# Chapter 58: Anomaly Detection

## Learning Objectives

By the end of this chapter, you will be able to:

- Understand different types of anomalies in time‑series data: point, contextual, and collective
- Apply statistical methods such as Z‑score, IQR, and modified Z‑score to detect outliers in NEPSE stock data
- Implement machine learning models for anomaly detection, including Isolation Forest, One‑Class SVM, and Local Outlier Factor
- Use deep learning techniques like autoencoders, LSTM autoencoders, and variational autoencoders for more complex anomaly patterns
- Recognise the importance of domain knowledge in distinguishing true anomalies from normal market events
- Evaluate anomaly detection performance using precision, recall, and F1‑score when labels are available
- Build real‑time anomaly detection pipelines for monitoring NEPSE data streams
- Interpret detected anomalies to inform trading decisions or data quality checks

---

## Introduction

In financial markets, anomalies can signal both opportunities and risks. A sudden spike in trading volume might indicate an impending price move, an erroneous data feed, or insider trading. A sharp drop in price could be a flash crash or a genuine market correction. Detecting these unusual events in real time allows traders to react quickly and data engineers to clean noisy data.
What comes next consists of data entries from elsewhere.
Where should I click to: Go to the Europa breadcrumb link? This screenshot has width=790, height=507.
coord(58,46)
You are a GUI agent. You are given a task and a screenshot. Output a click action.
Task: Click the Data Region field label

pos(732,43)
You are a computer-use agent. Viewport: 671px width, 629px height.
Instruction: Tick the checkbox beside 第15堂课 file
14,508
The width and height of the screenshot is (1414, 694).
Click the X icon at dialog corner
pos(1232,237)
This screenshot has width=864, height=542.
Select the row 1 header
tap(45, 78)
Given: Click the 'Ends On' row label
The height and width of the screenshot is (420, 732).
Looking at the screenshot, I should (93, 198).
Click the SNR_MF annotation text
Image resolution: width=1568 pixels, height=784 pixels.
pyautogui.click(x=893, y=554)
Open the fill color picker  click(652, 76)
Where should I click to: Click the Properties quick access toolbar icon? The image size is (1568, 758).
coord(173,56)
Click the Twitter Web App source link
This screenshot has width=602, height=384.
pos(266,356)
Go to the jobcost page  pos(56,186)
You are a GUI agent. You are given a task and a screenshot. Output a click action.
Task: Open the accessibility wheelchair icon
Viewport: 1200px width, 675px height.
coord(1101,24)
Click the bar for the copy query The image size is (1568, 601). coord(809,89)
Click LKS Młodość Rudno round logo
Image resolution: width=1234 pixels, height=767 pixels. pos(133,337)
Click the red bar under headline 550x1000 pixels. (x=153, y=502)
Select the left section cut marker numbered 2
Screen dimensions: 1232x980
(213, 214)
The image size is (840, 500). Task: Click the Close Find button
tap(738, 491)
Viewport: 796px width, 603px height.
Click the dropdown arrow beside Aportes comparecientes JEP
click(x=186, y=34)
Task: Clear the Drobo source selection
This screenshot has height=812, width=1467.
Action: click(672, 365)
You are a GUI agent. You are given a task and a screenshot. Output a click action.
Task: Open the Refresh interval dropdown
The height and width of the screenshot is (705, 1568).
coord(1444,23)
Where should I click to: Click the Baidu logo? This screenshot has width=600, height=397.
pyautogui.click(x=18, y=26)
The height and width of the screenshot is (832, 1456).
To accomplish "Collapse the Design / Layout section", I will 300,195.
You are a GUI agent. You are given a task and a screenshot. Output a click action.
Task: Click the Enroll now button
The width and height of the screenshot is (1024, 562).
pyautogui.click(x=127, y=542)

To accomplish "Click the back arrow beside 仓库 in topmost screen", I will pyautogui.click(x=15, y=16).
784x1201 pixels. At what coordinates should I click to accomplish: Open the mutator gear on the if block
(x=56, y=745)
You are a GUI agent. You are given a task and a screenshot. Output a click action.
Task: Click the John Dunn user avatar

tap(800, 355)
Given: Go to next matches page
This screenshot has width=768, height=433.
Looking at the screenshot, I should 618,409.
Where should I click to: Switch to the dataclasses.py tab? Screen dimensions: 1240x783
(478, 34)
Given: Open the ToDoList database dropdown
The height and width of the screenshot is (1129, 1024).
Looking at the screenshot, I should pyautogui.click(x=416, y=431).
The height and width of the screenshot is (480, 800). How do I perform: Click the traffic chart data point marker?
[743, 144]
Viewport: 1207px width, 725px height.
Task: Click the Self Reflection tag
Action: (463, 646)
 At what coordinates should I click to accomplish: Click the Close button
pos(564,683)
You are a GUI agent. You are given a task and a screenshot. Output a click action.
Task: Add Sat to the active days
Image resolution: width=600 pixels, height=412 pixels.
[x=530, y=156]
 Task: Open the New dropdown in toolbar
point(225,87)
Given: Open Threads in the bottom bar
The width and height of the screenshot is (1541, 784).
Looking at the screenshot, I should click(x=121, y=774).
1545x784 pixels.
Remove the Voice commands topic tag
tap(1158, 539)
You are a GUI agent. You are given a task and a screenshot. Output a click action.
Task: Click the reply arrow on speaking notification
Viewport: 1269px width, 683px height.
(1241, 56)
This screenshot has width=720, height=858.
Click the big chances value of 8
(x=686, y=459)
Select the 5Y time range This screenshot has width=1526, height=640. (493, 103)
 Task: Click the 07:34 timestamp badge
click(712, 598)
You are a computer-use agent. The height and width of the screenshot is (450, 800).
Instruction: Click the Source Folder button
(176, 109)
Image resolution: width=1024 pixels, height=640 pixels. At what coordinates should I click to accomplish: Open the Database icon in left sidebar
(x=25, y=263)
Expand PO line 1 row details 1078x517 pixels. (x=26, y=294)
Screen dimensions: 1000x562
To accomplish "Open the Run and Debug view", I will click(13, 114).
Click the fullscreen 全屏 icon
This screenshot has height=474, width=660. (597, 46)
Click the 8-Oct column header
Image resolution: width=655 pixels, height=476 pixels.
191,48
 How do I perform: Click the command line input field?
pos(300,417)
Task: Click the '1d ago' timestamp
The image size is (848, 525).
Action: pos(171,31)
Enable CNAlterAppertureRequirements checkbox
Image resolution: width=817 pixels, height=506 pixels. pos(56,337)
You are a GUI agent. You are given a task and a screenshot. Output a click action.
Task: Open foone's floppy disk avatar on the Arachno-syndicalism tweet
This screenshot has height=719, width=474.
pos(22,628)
**Anomaly detection** is the task of identifying patterns in data that do not conform to expected behaviour. In time‑series, anomalies can be of three types:

- **Point anomalies**: A single data point that deviates significantly from the rest (e.g., a price jump caused by a typo).
- **Contextual anomalies**: A data point that is unusual in a specific context (e.g., a high temperature in winter; a stock price spike during a typically quiet period).
- **Collective anomalies**: A sequence of points that is anomalous as a whole, even if individual points are normal (e.g., a flatline in price for several hours).

For the NEPSE system, anomaly detection can be applied to:

- **Data quality**: Detect missing or corrupted ticks in the live feed.
- **Market surveillance**: Identify unusual trading activity that may precede announcements.
- **Risk management**: Flag extreme price movements that could trigger circuit breakers.
- **Feature engineering**: Create features indicating anomalous events (e.g., "was yesterday an anomaly?").

In this chapter, we will explore a range of anomaly detection techniques, from simple statistical rules to sophisticated deep learning models. We will use the NEPSE dataset to illustrate each method and discuss how to deploy them in production.

---

## 58.1 Types of Anomalies

Before diving into algorithms, it is essential to understand the nature of anomalies in time‑series.

### 58.1.1 Point Anomalies

A point anomaly is an individual data point that is far from the rest of the data. In stock prices, this could be a data entry error (e.g., a price of 10,000 NPR when the typical range is 500–600) or a genuine but extreme event (e.g., a 10% drop in one day). Point anomalies are often detected using statistical tests on the value itself.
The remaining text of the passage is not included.